Banking

The Bank of England has made Britain the sick man of Europe again


It fuelled a run up in asset prices that was always going to feed through to higher prices in the shops one day. 

And it relied too much on failed models that predicted inflation was merely transitory, when in fact it would prove exceedingly hard to shift. 

In reality, just because a central bank is independent that should not mean it is immune from criticism. 

In Australia, the Reserve Bank has launched a review of its operations to try and work out where it went wrong, and how it might learn from the mistakes of the last few years. 

The report has resulted in what the Financial Times described as “the biggest shake-up of the country’s central bank in its 63-year history”.

What have we heard from the Bank of England? 

There has been plenty about how the war in Ukraine is to blame, or greedy companies, or lazy workers.

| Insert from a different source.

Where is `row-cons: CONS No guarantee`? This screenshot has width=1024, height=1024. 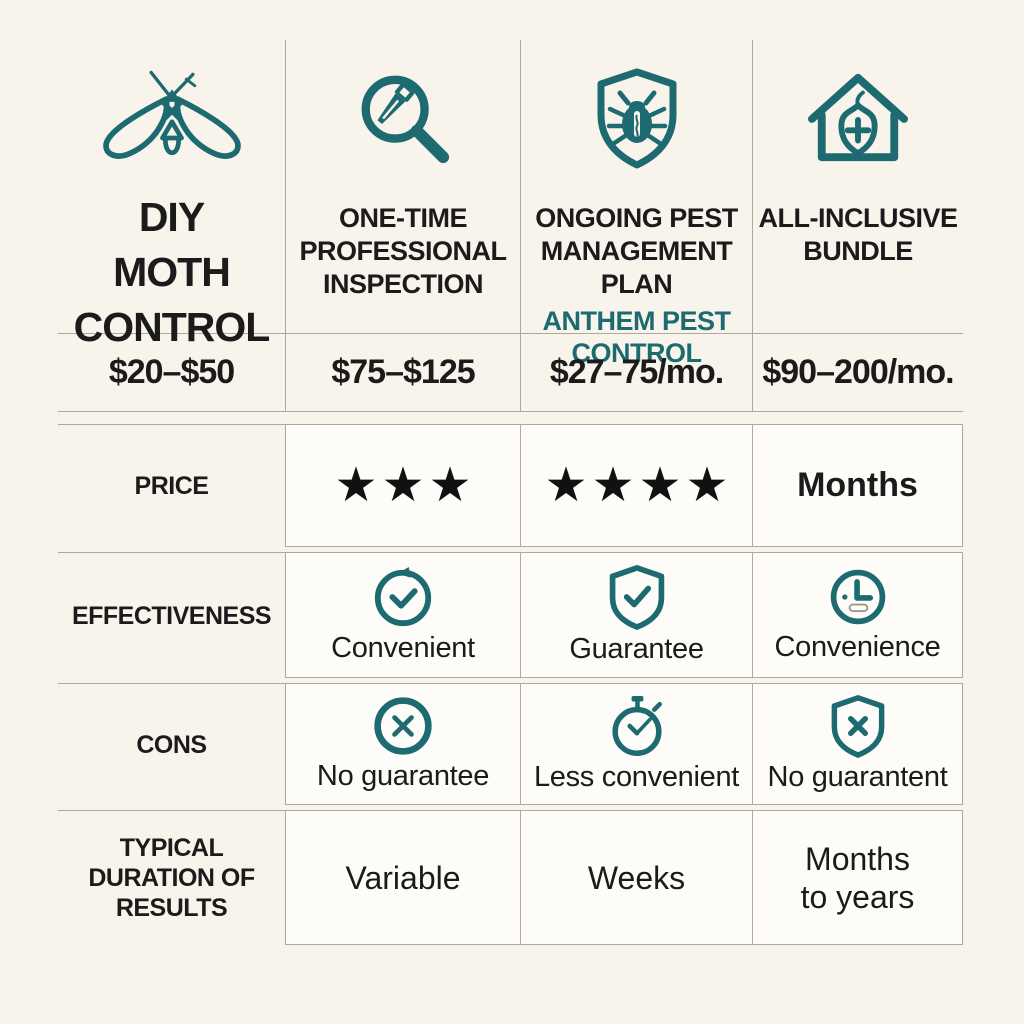 row-cons: CONS No guarantee is located at coordinates (510, 744).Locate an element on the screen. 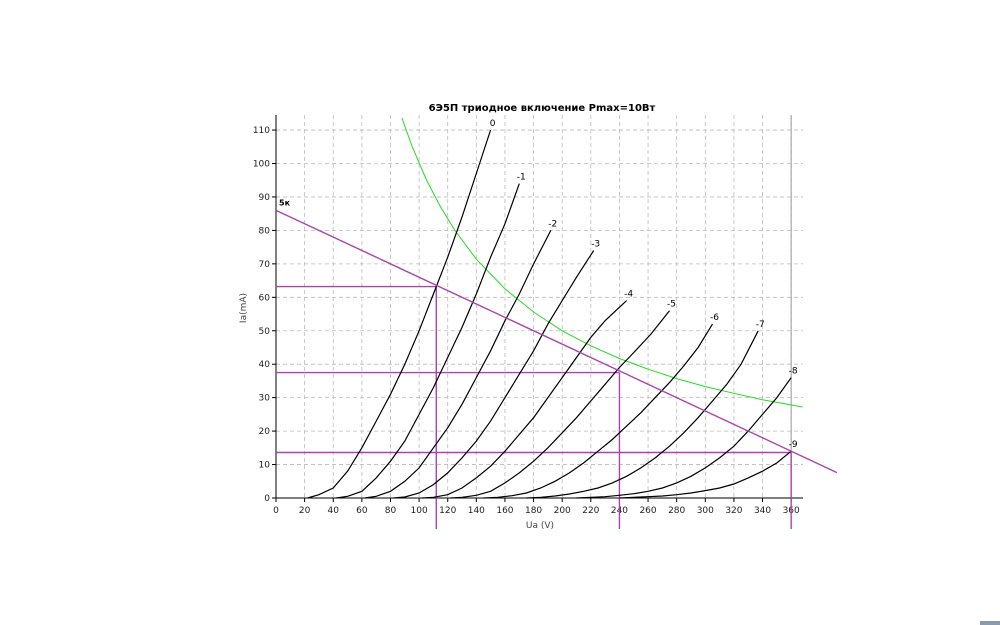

Andrew Bailey, the Governor, has admitted that there are “very big lessons to learn”. But so far there has not been a single moment of serious public self-reflection

That is simply not good enough. 

It is surely clear that the Bank of England requires wholescale reform. 

That should start, as a bare minimum, with a new Governor, a new chief economist, and a revamped Monetary Policy Committee, this time made up of genuinely independent voices, preferably from industry as well as academia, to challenge and shape its decisions. 

And there should be a Commission of Inquiry with far-reaching powers to examine both the inflation catastrophe of the last year, and more widely, whether the independence it was granted by Gordon Brown in 1997 has really worked. 

Nothing less will do. And until that process starts we will remain the sick man of Europe – and it will be an unreformed Bank of England that will be to blame.